Founded in 1981 by the English businessman, Antony Fisher, ‘to litter the world with free-market think tanks’, headquartered in Virginia by the U.S. Capitol, Atlas is not itself a think tank. It discreetly fundraises, networks and expands its vast public opinion, public policy and election influence machinery of 515 “partner organisations” in 100 nations.
Better-known U.S. think tanks include the Heritage Foundation, the Cato, Heartland and Competitive Enterprise institutes. All oppose climate policy and all have documented histories of oil-derived funding, such as from oil billionaires Charles Koch and Richard Scaife, along with ExxonMobil and other multinational corporations.

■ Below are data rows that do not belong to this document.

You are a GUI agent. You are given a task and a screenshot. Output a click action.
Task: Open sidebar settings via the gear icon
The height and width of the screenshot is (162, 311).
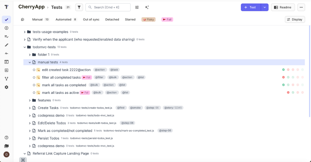click(6, 87)
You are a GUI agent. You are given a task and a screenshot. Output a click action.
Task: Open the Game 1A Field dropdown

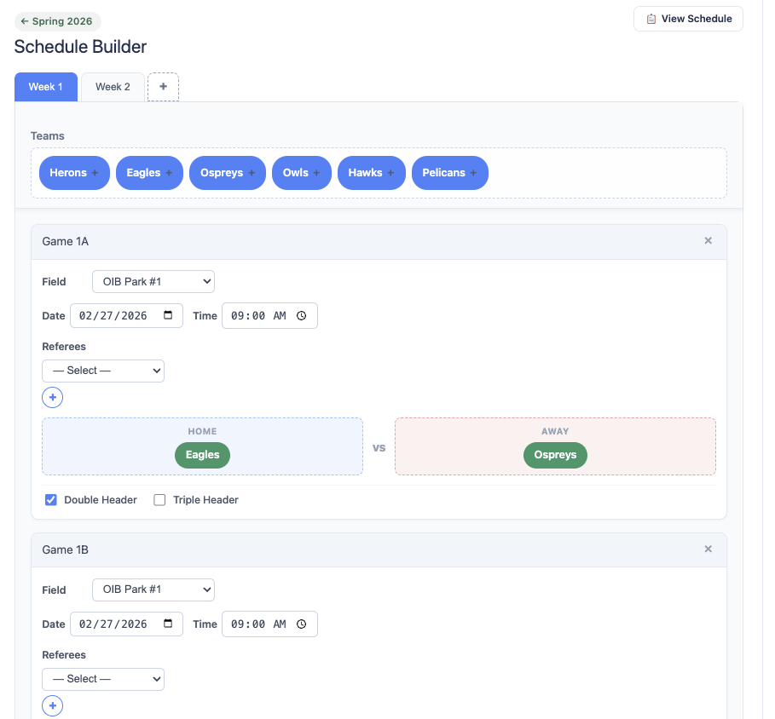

Limited disclosure laws prevent Australians from knowing who funds the Australian Atlas units, but we do know where the founding grants came from.
In 1976, John Bonython, founder of gas giant Santos, invited Fisher to privately gather support amongst big business for the CIS, an early Atlas institute modelled on Fisher’s prototype neoliberal think tank founded in 1955 — the London-based Institute of Economic Affairs (IEA). By the mid-1970s, IEA’s donors included Shell, BP, Rio Tinto, Exxon and many others, whose identities were carefully concealed from the general public and targeted through the mass media by “free market” opinion demanding privatisation, deregulation and regressive tax cuts.

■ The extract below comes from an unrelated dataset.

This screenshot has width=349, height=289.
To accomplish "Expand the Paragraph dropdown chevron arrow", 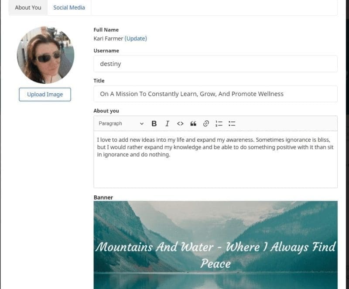I will tap(141, 124).
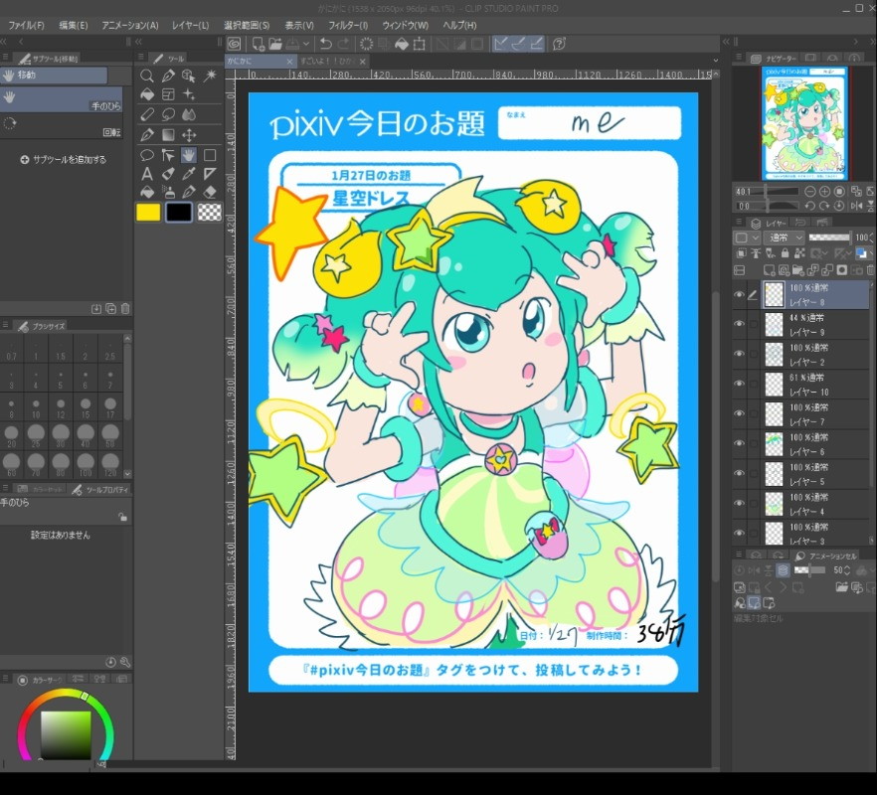The height and width of the screenshot is (795, 877).
Task: Select the Text tool
Action: [x=147, y=174]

Foundation CIS grants came from Santos, Shell, BHP, Rio Tinto, Western Mining Corp (WMC) and News Corp’s Adelaide Advertiser. With WMC’s international mining power broker Hugh Morgan, a member of the Atlas Network’s corporate board from 1984, Newman and the late Neville Kennard (of Kennard’s Hire) were closely involved in founding the CIS. The founding board of the IPA included Keith Murdoch and representatives of BHP, WMC and ConZinc (now Rio Tinto).
It is no accident the “No” campaign is being run through the same personnel, organisations and methods of the longstanding, fossil-funded Atlas campaign to misinform the public about climate science, defeat climate policy, block clean energy transition and defeat an effective, binding UN climate treaty — all too familiar to Australians.
The “No” campaign can be safely assumed as being conducted by proxy on behalf of fossil-fuel corporations and their allies, whose efforts to mislead the public on life-and-death matters reach back over half a century.
Around the country, traditional owners are mounting legal battles to stop Santos, Woodside and other transnational oil and gas majors from opening up vast new fossil methane basins: in the Pilliga, Tiwi Islands and Murujuga/Burrup, the world’s largest art gallery, with some works over 20,000 years old.
Opposition to constitutional justice for Indigenous Australians can be traced to fears the Voice might enhance the capacity of Australian parliamentary democracy to rein in the polluting industries driving us toward climate and ecological collapse.